Все замолчали, размышляя. Подошел молодой лейтенант и доложил, что каша готова. Командир дивизии послал его за водкой и наладились ужинать. Помянули добрыми словами генерал-лейтенанта Кудряшова Владимира Ивановича, выпили за упокой души его и отправились спать. Утром, после проведения всех следственных действий и оформления протокола, вертолет доставил оставшихся членов комиссии по назначению. А вскоре по сделанным выводам и отчету этой комиссии, а также по ходатайству руководства дивизии и политотдела, старшему лейтенанту Княжину Валентину Александровичу был вручен орден за личное мужество при спасении командира и присвоено внеочередное звание капитана.

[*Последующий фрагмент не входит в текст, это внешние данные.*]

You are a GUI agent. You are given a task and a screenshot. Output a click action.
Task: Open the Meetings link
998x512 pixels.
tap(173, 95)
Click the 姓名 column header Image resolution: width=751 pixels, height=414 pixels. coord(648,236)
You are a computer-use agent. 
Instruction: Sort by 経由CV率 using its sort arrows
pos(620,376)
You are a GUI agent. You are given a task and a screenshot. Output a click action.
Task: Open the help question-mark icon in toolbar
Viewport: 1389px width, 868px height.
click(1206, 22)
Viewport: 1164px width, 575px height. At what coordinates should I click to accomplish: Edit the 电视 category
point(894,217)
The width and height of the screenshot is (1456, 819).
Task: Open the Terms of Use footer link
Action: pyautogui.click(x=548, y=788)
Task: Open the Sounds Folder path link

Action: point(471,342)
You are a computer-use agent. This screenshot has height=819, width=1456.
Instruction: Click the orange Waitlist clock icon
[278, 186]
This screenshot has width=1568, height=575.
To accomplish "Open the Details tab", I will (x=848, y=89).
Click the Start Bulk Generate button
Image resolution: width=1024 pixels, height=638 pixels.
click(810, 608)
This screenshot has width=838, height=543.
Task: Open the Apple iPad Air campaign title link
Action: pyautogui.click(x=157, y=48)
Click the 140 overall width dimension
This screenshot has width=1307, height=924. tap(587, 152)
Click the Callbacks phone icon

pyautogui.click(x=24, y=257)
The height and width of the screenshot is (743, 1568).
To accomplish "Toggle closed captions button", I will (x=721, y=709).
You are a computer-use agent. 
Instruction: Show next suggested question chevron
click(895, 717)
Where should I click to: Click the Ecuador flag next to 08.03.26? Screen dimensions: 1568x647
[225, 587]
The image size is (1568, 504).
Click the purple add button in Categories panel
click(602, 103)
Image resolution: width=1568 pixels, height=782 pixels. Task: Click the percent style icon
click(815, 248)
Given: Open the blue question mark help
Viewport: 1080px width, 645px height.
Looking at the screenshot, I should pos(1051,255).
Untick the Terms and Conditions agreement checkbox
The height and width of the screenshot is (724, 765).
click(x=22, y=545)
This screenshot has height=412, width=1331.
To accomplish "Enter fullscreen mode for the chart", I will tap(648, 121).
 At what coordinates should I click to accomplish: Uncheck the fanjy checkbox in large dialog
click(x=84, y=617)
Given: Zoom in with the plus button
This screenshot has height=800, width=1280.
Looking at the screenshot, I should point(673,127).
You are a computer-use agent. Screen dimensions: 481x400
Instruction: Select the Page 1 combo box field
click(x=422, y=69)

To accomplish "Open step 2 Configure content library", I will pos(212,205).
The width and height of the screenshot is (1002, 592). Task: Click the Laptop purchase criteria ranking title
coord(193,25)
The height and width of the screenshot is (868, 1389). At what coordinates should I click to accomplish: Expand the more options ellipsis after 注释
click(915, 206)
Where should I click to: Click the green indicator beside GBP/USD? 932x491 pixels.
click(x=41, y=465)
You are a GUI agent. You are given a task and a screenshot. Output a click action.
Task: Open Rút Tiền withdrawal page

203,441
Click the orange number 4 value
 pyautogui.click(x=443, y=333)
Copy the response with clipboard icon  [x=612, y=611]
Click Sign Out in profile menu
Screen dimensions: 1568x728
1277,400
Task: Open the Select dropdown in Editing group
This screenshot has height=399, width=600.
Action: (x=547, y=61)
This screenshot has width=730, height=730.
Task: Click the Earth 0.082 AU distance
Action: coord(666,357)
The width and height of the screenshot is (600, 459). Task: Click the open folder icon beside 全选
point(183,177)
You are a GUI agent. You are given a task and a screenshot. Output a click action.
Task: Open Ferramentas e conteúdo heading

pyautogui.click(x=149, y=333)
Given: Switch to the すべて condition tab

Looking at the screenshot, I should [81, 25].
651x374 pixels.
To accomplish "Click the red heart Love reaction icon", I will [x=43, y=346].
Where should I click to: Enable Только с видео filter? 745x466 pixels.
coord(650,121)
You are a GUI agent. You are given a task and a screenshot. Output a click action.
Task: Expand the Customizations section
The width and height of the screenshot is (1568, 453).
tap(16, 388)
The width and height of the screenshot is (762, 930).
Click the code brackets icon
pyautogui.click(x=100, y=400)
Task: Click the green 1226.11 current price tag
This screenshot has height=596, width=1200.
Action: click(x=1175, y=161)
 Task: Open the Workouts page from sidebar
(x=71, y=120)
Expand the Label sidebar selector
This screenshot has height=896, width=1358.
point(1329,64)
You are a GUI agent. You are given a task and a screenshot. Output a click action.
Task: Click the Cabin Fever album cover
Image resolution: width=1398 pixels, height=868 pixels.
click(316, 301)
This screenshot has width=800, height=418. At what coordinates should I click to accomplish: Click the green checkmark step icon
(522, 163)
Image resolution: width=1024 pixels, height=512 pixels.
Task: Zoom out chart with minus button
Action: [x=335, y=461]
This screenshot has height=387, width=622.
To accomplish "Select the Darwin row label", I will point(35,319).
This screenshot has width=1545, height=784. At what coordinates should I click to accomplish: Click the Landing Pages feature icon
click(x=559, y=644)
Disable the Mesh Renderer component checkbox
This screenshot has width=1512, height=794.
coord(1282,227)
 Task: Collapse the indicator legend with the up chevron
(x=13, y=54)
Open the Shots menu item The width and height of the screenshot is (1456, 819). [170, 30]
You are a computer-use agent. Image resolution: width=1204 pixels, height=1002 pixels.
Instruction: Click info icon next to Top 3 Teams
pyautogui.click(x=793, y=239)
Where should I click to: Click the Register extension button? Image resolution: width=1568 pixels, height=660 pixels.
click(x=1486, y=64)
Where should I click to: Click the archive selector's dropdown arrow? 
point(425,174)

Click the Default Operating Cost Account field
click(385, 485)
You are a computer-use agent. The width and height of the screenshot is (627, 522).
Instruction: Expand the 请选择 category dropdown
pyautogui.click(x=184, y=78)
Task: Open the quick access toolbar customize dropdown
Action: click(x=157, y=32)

Весной он отбыл в Ленинград для поступления в академию. Сдал все экзамены на отлично и осенью приступил к занятиям. Вот тогда Княжин и встретил на Невском знакомую ему девушку из Перми, очень похожую на его мать Людмилу. Они, не обсуждая тему расставания, стали встречаться. Чувства возобновились, и через короткое время они поженились. Княжина как выпускника, с отличием закончившего академию, направили на Байконур и присвоили ему звание майора. Вскоре у них родилась дочь, Евгения-Женечка, а для блестящего офицера, орденоносца, коммуниста и молодого ученого нашлось место в закрытой лаборатории в закрытом же институте города Ленинграда. Он был переведен на должность замначальника лаборатории, с присвоением звания подполковника. Через два-три года он был уже начальником лабы, и ему было присвоено звание полковника, что соответствовало должности.

Карьера Княжина складывалась великолепно, несмотря на то что он и не пил с сослуживцами. В семье был образцовый порядок. Но вдруг грянул гром среди ясного неба. Его жена Людмила, балерина Театра оперы и балета им. Кирова, бесследно исчезла за границей. Она сбежала в Италии с каким-то солистиком Димой. Она предала Родину. Она предала свой город, носивший имя великого Ленина. Она предала семью и дочь Женю. Она предала его, Княжина Валентина Александровича, мужа и отца их ребенка. Мама Людмилы свалилась с инфарктом. Даже маленькая дочка Женя, очень избалованная, веселая, своевольная девочка, пребывала с растерянности и замкнулась в себе. Один полковник Княжин оставался спокойным и полностью сосредоточенным на работе.